Apps & Software

Microsoft + Yahoo!: A Deal Without A Boss

balllmerWall St. found a lot of things wrong with the joint venture in the search engine industry between Microsoft (MSFT) and Yahoo! (YHOO)

The smaller company’s stock dropped 12% and analysts felt that it was particularly badly served by the actions of its relatively new CEO Carol Bartz. Investors wanted Microsoft to pay upfront for the privilege of having access to Yahoo!’s 20% of the US market. Rumors were that Yahoo! would get a lump sum of $2 billion at closing, and instead, it got nothing.

The financial expectations are that Yahoo! will have a $500 million a year operating income benefit from the transaction. The portal company has been struggling for three years as Google (GOOG) has progressively taken its share of the search market away. Yahoo!’s stock has lost almost half of its value during the last five years. Google is up over 300% for the same time frame.

Some analysts believe that the deal, which is set for ten years, is too long. Yahoo! will be badly injured if the expected benefits don’t materialize. Another way to look at the issue is that Yahoo! has arguably the strongest technology company in the world as a protector, even if Microsoft has lost some of its power since Google began its ascendancy.
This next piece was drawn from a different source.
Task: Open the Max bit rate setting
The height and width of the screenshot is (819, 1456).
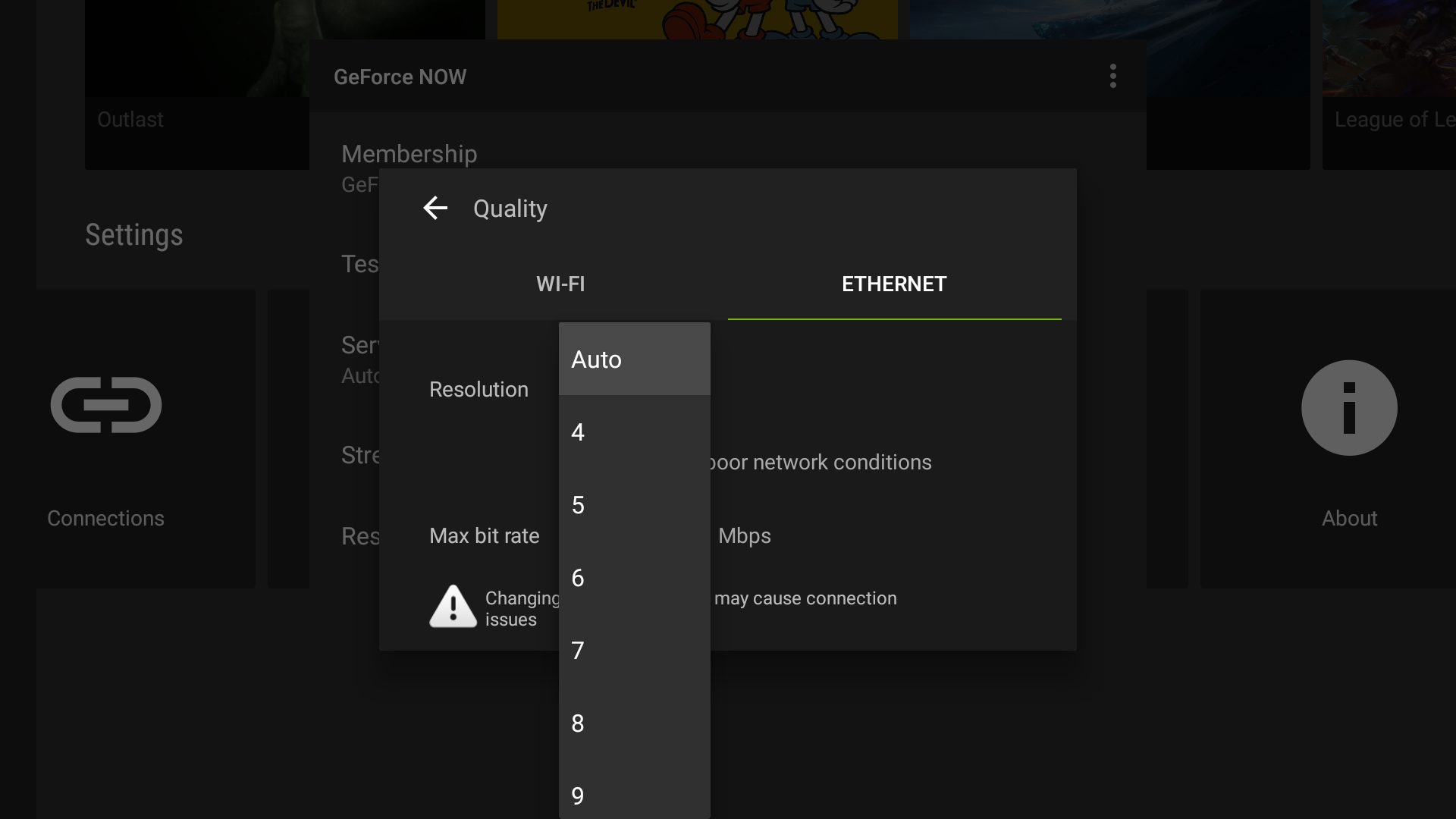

Microsoft’s new grip on Yahoo! may be a little tight, but that is better than the company having to exist independently, since it had only $131 million in operating income last quarter and lost 13% of its revenue.
The most incisive criticism of the partnership is that it will take several months to close and nearly two years for Yahoo! to receive its full financial benefit.  A lot can go wrong in two years, and Google may try to use this period, as the press has pointed out, to gain ground while its two rivals are bogged down with integration problems.

The Microsoft deal with Yahoo! is not a merger or an acquisition, but from an integration standpoint, it might as well be. The transaction involves two cultures, two technology platforms, and two firms which have very different goals. Yahoo! is a search company with an internet portal built on top of it. Microsoft looks at the search engine as a strategic piece necessary for it to remain the world’s largest software company. Search is a corridor for Microsoft. It makes its operating systems for PCs, wireless devices, and endless consumer and business hardware platforms more functional. Microsoft loses ground when its clients use its software and Google’s search products. Microsoft has to operate in an environment where its most dangerous competitor is a part of almost every market that Redmond wants to dominate. Microsoft’s alliance with Yahoo! gives it a modest but reasonable chance to take the battle for internet supremacy to Google. For the last few years, most of the initiative and momentum in the tech world have belonged to the huge and growing search firm.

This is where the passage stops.